* [TASKS]
1. Name every committee that the maternal mortality bill below says it was referred to.
2. Pick up the maternal mortality bill below where it stops and write the next part of its findings.

[Congressional Bills 119th Congress]
[From the U.S. Government Publishing Office]
[H.R. 6303 Introduced in House (IH)]
<DOC>
119th CONGRESS
1st Session
H. R. 6303
To improve Federal efforts with respect to the prevention of maternal
mortality, and for other purposes.
_______________________________________________________________________
IN THE HOUSE OF REPRESENTATIVES
November 25, 2025
Ms. Kelly of Illinois introduced the following bill; which was referred
to the Committee on Energy and Commerce, and in addition to the
Committees on Education and Workforce, and Ways and Means, for a period
to be subsequently determined by the Speaker, in each case for
consideration of such provisions as fall within the jurisdiction of the
committee concerned
_______________________________________________________________________
A BILL
To improve Federal efforts with respect to the prevention of maternal
mortality, and for other purposes.
Be it enacted by the Senate and House of Representatives of the
United States of America in Congress assembled,
SECTION 1. SHORT TITLE.
This Act may be cited as the ``Community Access, Resources, and
Empowerment for Moms Act'' or the ``CARE for Moms Act''.
SEC. 2. FINDINGS.
Congress finds the following:
(1) Every year, across the United States, nearly 4,000,000
women give birth, more than 1,000 women suffer fatal
complications during pregnancy, while giving birth or during
the postpartum period, and about 70,000 women suffer near-
fatal, partum-related complications.

Items from a dataset
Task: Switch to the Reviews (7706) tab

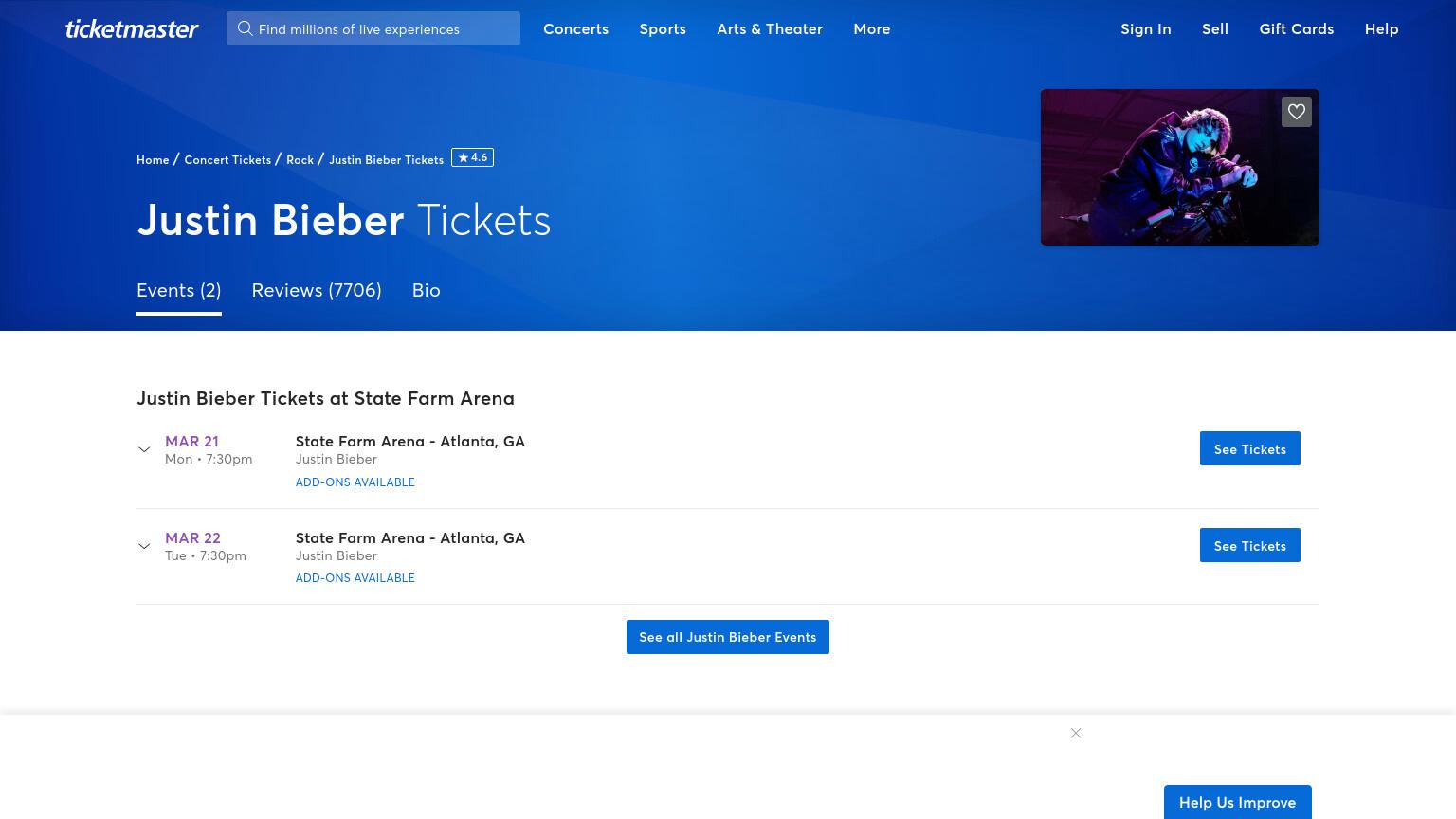Action: pos(317,291)
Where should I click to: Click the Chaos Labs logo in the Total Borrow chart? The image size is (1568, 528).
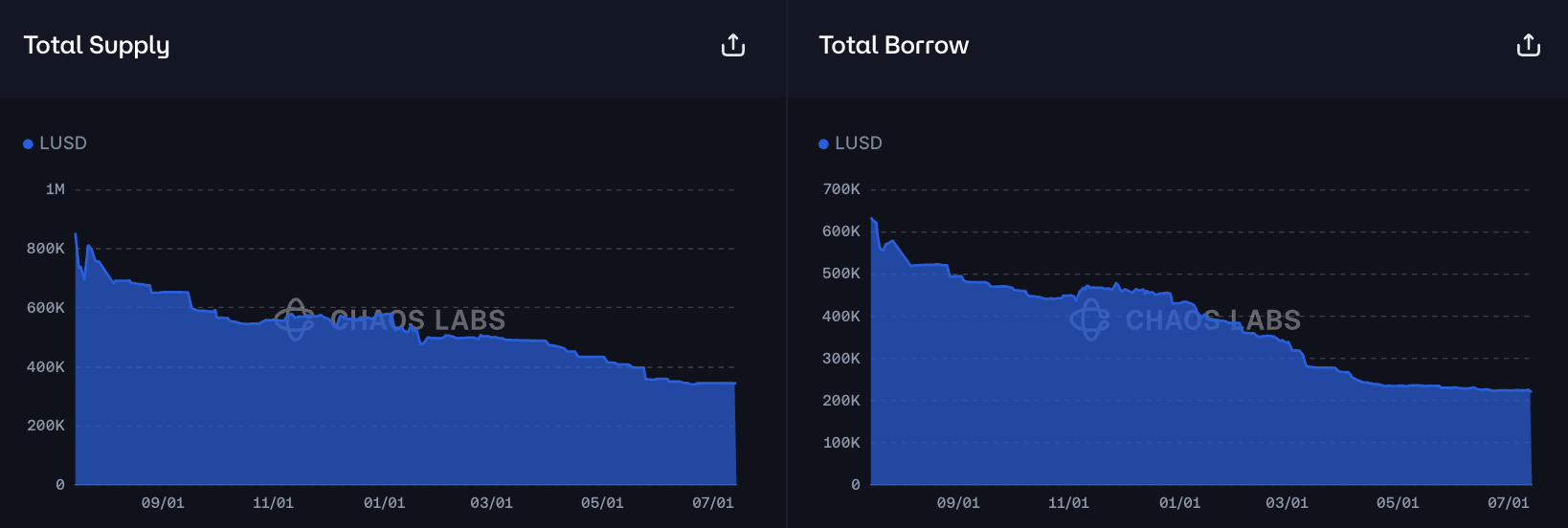click(1090, 319)
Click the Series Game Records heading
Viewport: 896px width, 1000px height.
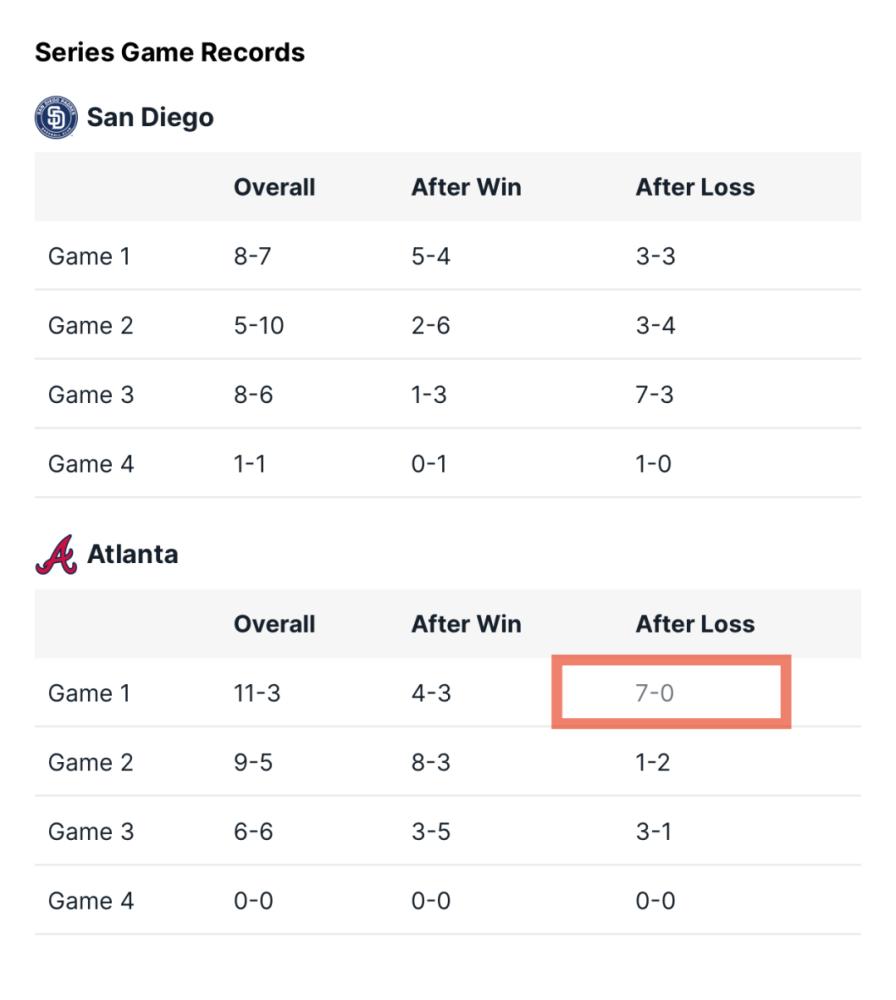[x=170, y=52]
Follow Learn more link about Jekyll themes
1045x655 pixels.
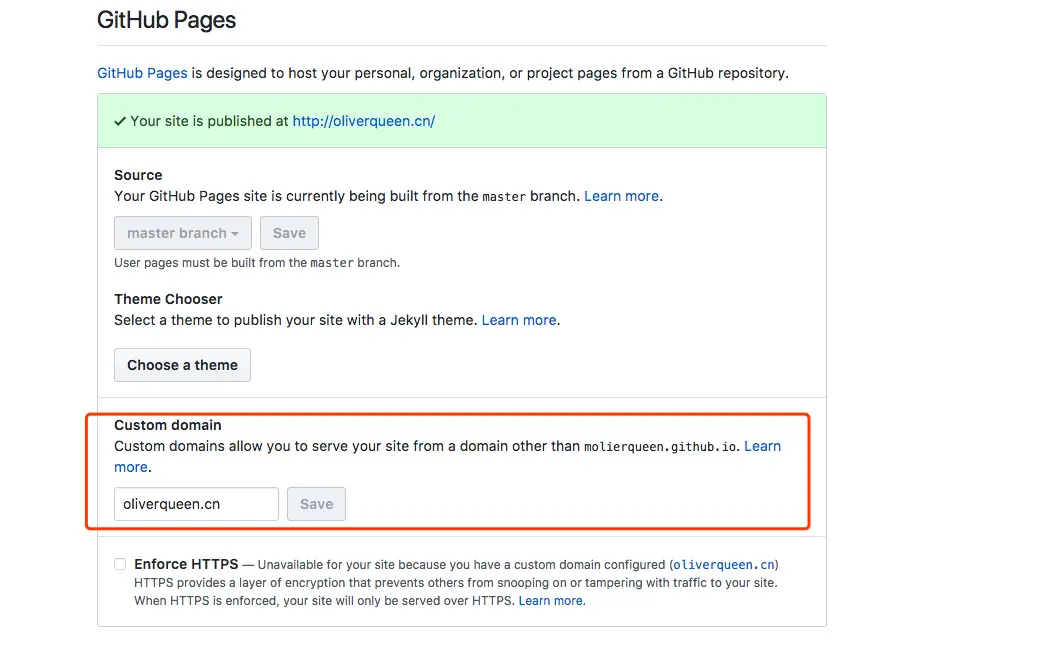pyautogui.click(x=518, y=320)
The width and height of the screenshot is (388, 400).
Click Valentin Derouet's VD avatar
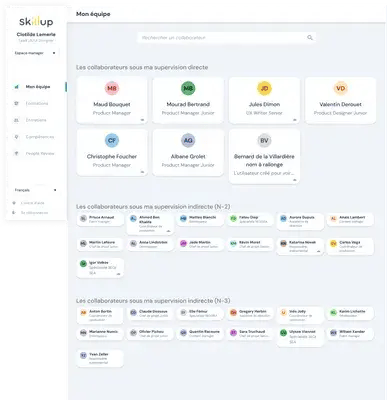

* [TASK ANSWERS]
1. Committee on Energy and Commerce; Committee on Education and Workforce; Committee on Ways and Means

2.
(2) The maternal mortality rate is often used as a proxy to
measure the overall health of a population. While the infant
mortality rate in the United States has reached its lowest
point, the risk of death for women in the United States during
pregnancy, childbirth, or the postpartum period is higher than
such risk in many other high-income countries. The estimated
maternal mortality rate (deaths per 100,000 live births) for
the 48 contiguous States and Washington, DC, increased from
14.5 percent in 2000 to 32.0 in 2021. The United States is the
only industrialized nation with a rising maternal mortality
rate.
(3) The National Vital Statistics System of the Centers for
Disease Control and Prevention has found that in 2021, there
were 32.9 maternal deaths for every 100,000 live births in the
United States. That ratio continues to exceed the rate in other
high-income countries.
(4) It is estimated that more than 80 percent of maternal
deaths in the United States are preventable.
(5) According to the Centers for Disease Control and
Prevention, the maternal mortality rate varies drastically for
women by race and ethnicity. There are about 26.6 deaths per
100,000 live births for White women, 69.9 deaths per 100,000
live births for non-Hispanic Black women, and 32.0 deaths per
100,000 live births for American Indian/Alaska Native women.
While maternal mortality disparately impacts Black women, this
urgent public health crisis traverses race, ethnicity,
socioeconomic status, educational background, and geography.
(6) In the United States, non-Hispanic Black women are
about 3 times more likely to die from causes related to
pregnancy and childbirth compared to non-Hispanic White women,
which is one of the most disconcerting racial disparities in
public health. This disparity widens in certain cities and
States across the country.
(7) According to the National Center for Health Statistics
of the Centers for Disease Control and Prevention, the maternal
mortality rate heightens with age, as women 40 and older die at
a rate of 138.5 per 100,000 births compared to 20.4 per 100,000
for women under 25. This translates to women over 40 being 6.8
times more likely to die compared to their counterparts under
25 years of age.
(8) The COVID-19 pandemic has exacerbated the maternal
health crisis. A study of the Centers for Disease Control and
Prevention suggested that pregnant women are at a significantly
higher risk for severe outcomes, including death, from COVID-19
as compared to non-pregnant women. The COVID-19 pandemic also
decreased access to prenatal and postpartum care. A study by
the Government Accountability Office found that COVID-19
contributed to 25 percent of maternal deaths in 2020 and 2021.
(9) The findings described in paragraphs (1) through (8)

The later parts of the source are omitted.